• [CELE ZADAŃ]:
**a.** Odpowiedz krótko na podstawie tekstu o horoskopach Diany i Carla Lewisa:
(i) Z którymi sportowcami tekst zestawia znaczenie Carla Lewisa w świecie sportu?
(ii) Przy którym punkcie horoskopu Lewisa znajduje się Księżyc?
(iii) Jak Karol po latach określił swoje małżeństwo z Dianą?
**b.** Kontynuuj tekst o horoskopach Diany i Carla Lewisa, zaczynając po jego ostatnim zdaniu.

### PREZENTOWANY FRAGMENT ###

O ile pokusą przy wszystkiego typu interpretacjach jest odwoływanie się do aspektów pomiędzy planetami, o tyle tutaj tego typu zabiegi są skazane na niepowodzenie. Kwadratura Wenus do Urana? Romanse, dystans w relacjach, lekkość i brak przywiązania? Skomplikowana sprawa, owszem, życie prywatne Diany nie było usłane różami, ale i sam Karol osądzany od czci przyznał po latach, że było to małżeństwo bardziej aranżowane, niż z miłości [ważny artykuł TUTAJ]. Jeśli idzie o życie prywatne Carla Lewisa, najwybitniejszego w historii lekkoatlety, znaczącego kiedyś w świecie sportu tyle, co współcześnie Usain Bolt, czy Leo Messi, nie wiemy na ten temat prawie… niczego. Jak to możliwe?

Być może utrzymywanie dystansu i aury tajemniczości względem swojego życia osobistego ma związek z Neptunem znajdującym się na dole horoskopu u Lewisa, jak też Księżycem przy descendencie? Taka para może warunkować silną podatność na zranienia dotyczące życia prywatnego. Zupełnie inaczej wygląda Księżyc, który w tym przypadku (aplikacja do Urana) może wskazywać na umiejętność odcięcia się i uniezależnienia swojego komfortu emocjonalnego od otoczenia. To co pozwoliło odciąć się od otoczenia (Księżyc/Uran) i zasiać mgłę wokół swojej osoby (Neptun/bliskość do IC), nie zadziałało w przypadku Diany, której życie osobiste było bardziej dostępne dla otoczenia (Słońce w horoskopie dziennym d. VII/antiscion descendent).

### ZESTAWIENIE DANYCH ###

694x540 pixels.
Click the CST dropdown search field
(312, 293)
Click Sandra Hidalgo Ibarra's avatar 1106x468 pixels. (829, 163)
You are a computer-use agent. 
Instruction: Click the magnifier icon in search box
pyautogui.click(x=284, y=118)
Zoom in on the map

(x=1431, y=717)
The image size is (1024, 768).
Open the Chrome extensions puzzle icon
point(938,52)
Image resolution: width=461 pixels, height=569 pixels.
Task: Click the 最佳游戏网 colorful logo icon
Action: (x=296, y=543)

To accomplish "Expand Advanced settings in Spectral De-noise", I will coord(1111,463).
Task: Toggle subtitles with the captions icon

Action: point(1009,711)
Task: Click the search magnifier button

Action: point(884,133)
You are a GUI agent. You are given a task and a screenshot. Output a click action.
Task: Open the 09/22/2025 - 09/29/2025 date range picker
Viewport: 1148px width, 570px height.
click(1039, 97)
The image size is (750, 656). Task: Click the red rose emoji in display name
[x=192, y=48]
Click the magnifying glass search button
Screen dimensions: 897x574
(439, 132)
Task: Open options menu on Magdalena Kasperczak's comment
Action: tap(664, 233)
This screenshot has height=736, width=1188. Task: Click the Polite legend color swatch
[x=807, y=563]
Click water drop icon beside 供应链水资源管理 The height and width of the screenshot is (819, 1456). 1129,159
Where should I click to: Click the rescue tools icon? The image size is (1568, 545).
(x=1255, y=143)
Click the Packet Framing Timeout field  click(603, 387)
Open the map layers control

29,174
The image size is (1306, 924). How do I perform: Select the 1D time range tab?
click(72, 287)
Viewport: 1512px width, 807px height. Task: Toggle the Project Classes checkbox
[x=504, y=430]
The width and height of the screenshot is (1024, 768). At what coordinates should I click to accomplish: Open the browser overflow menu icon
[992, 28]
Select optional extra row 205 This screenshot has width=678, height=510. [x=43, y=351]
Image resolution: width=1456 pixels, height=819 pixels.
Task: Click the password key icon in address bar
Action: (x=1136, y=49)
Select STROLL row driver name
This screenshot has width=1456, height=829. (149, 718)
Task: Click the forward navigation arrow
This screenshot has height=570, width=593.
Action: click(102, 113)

###

• [ODPOWIEDZI DO ZADAŃ]:
**a.**
(i) Z Usainem Boltem i Leo Messim.
(ii) Przy descendencie.
(iii) Jako małżeństwo bardziej aranżowane niż z miłości.

**b.**
Istotne dla wychwycenia różnic jest również położenie gwiazd stałych. Algenubi to pysk Lwa, miejsce z którego przemawia duma i pewność siebie archetypowego Lwa. Podobnie jak Carl Lewis, tą gwiazdę na ascendencie posiada inna legenda sportu, Muhhamad Ali. Lady Di nie posiada Algenubi na ASC, w jej kosmogramie świeci na zenicie Spika, posadowiona w okolicach Medium Coeli. Daje szczęście i szansę na wielki wzrost i fortunę, oczywiście, wykonało się to bez względu na przykry finał, nie każdy w końcu zostaje angielską księżniczką i żoną prawdopodobnego dziedzica (tak się wydawało wówczas) i przyszłego króla (tak myślano). Królewska moc miała jednak związek z zyskami związanymi ze związkiem małżeńskim, zważywszy na powiązania Marsa, domu czwartego (w Baranie), którego bliskość do Regulusa (Mars – 1.5 stopnia Panny) jest zauważalna. Carl Lewis został królem bieżni i stadionów „własnymi siłami”, Mars jest posadowiony w domu pierwszym.

Oczywiście istnieją elementy wspólne horoskopów Carla Lewisa i Lady Di. Były sportowiec bardzo silnie zaangażował się w aktywny weganizm i prawa zwierząt, podczas gdy Diana Spencer uczestniczyła w akcjach charytatywnych i ogłoszono ją królową ludzkich serc. Skąd te prymaty i wyróżnienia? Prostym odniesieniem byłoby odwołanie się do aspektu „wrażliwego” Słońca w znaku Raka w trygonie do Neptuna. Nie byłbym tak śmiałym konstruktorem wyłącznie tej hipotezy, osobiście proponowałbym wesprzeć się opozycją Księżyca do Urana. Przy okazji polecam odkopać mój stary tekst o treści: -> „W poszukiwaniu weganizmu, wegetarianizmu oraz miłości do zwierząt”. Wyniki, które pojawiły się w kontekście tamtego wpisu mogą zmienić powszechny pogląd osób, którym wydawało się, że pewne aspekty bardziej predystynują do pewnych zachowań.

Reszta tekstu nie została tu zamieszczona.